Das Kündigungsverbot soll die werdende Mutter temporär vor dem Verlust des Arbeitsplatzes schützen. Hierdurch wird der Bestand des Arbeitsverhältnisses während der Schwangerschaft und nach der Entbindung gewährleistet. Eine Kündigung kann sich schädlich auf die physische und psychische Verfassung von Schwangeren, Wöchnerinnen oder stillenden Arbeitnehmerinnen auswirken. Arbeitnehmerinnen und mittelbar das Kind sollen nicht durch wirtschaftliche Existenzängste belastet, seelische Zusatzbelastungen durch einen Kündigungsschutzprozess vermieden werden.
Massenentlassung – Betriebsbegriff – Zuständigkeiten
(BAG, Urteil vom 13.02.2020 – 6 AZR 146/19)
Der in § 17 Kündigungsschutzgesetz (KSchG) geregelte besondere Kündigungsschutz bei Massenentlassungen unterteilt sich in zwei getrennt durchzuführende Verfahren mit jeweils eigenen Wirksamkeitsvoraussetzungen, nämlich die in § 17 Abs. 2 KSchG normierte Pflicht zur Konsultation des Betriebsrats einerseits und die in § 17 Abs. 1 Abs. 3 KSchG geregelte Anzeigepflicht gegenüber der Agentur für Arbeit andererseits. Beide Verfahren stehen selbstständig nebeneinander und sind auch vor einer Betriebsstilllegung durchzuführen. Sie dienen in unterschiedlicher Weise der Erreichung des mit dem Massenentlassungsschutz verfolgten Ziels. Jedes dieser beiden Verfahren stellt ein eigenständiges Wirksamkeitserfordernis für die im Zusammenhang mit einer Massenentlassung erfolgte Kündigung dar.

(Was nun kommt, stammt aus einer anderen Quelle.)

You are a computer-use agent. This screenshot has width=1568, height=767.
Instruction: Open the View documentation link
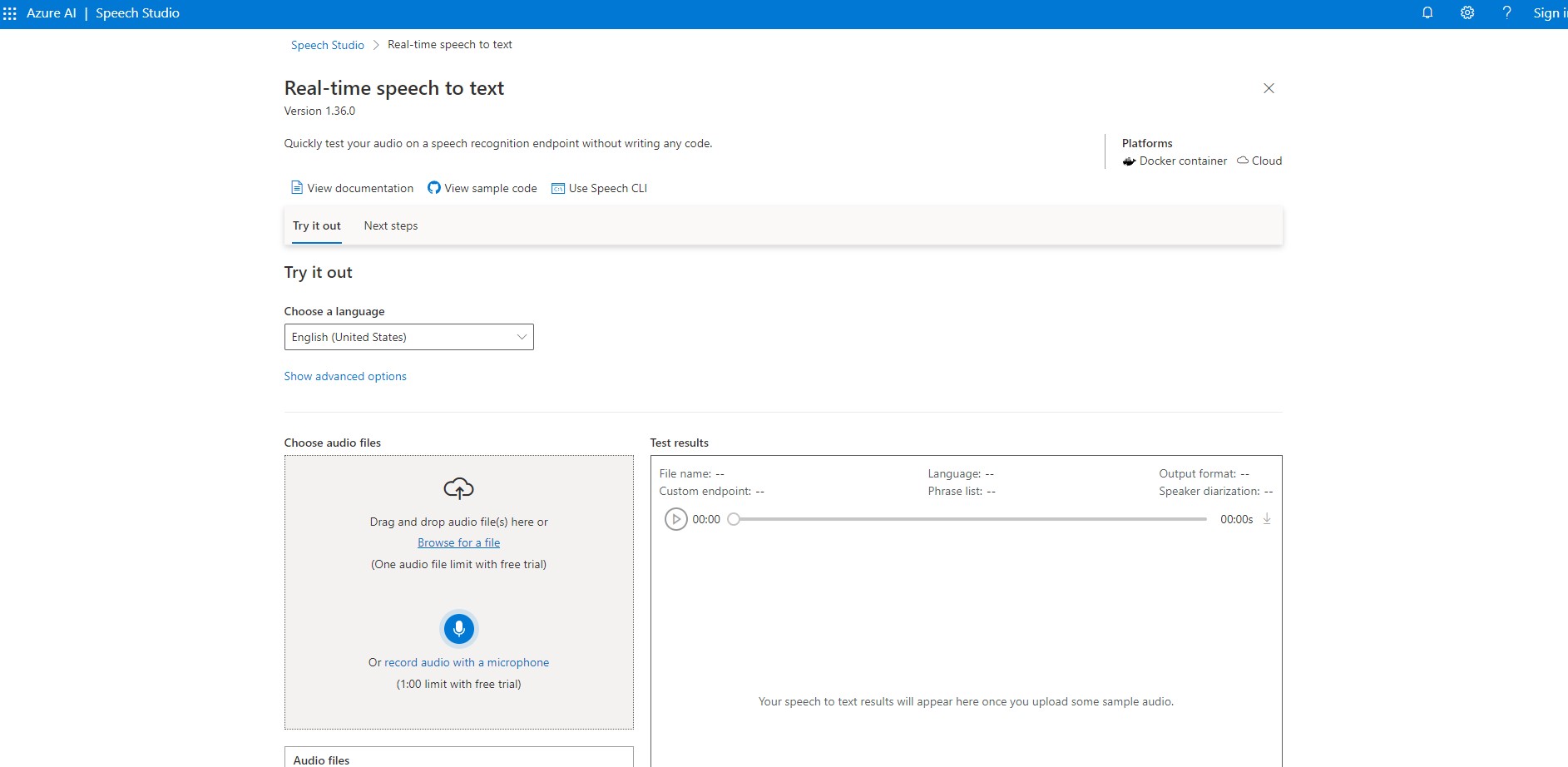[352, 188]
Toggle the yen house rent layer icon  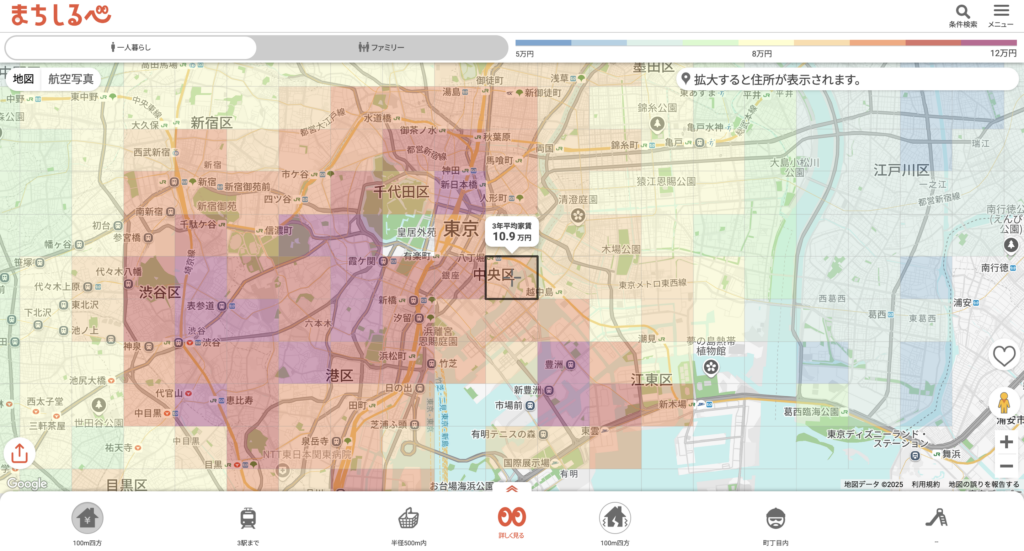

Die Anzeige- und Konsultationspflichten des Arbeitgebers nach § 17 Abs. 1 bis Abs. 3 KSchG knüpfen an den Betrieb an. In gleicher Weise verfährt Art. 1 Abs. 1 Buchst. a Unterabs. i der Richtlinie 98/59/EG (Massenentlassungsrichtlinie – MERL), den § 17 Abs. 1 Satz 1 KSchG umsetzt. Zentraler Bezugspunkt des Massenentlassungsschutzes ist damit der Betriebsbegriff.
Der Gerichtshof der Europäischen Union legt den Begriff „Betrieb“ sehr weit aus und stellt keine hohen organisatorischen Anforderungen an die erforderliche Leitungsstruktur. Nach seinem Verständnis wird das Arbeitsverhältnis im Wesentlichen durch die Verbindung zwischen dem Arbeitnehmer und dem Unternehmensteil gekennzeichnet, dem er zur Erfüllung seiner Aufgabe angehört. Es muss sich um eine unterscheidbare Einheit von einer gewissen Dauerhaftigkeit und Stabilität handeln, die zur Erledigung einer oder mehrerer bestimmter Aufgaben bestimmt ist und über eine Gesamtheit von Arbeitnehmern sowie über technische Mittel und eine organisatorische Struktur zur Erfüllung dieser Aufgaben verfügt. Der Betrieb im Sinne der MERL muss keine Leitung haben, die selbstständig Massenentlassungen vornehmen kann. Vielmehr reicht es aus, wenn eine Leitung besteht, welche die ordnungsgemäße Durchführung der Arbeit und die Kontrolle des Gesamtbetriebs der Einrichtungen der Einheit sowie die Lösung der technischen Probleme im Sinne einer Aufgabenkoordinierung sicherstellt. Eine bestimmte räumliche Entfernung ist – anders als bei § 4 Abs. 1 Satz 1 Nr.1 Betriebsverfassungsgesetz (BetrVG) – nach diesem Betriebsverständnis nicht erforderlich.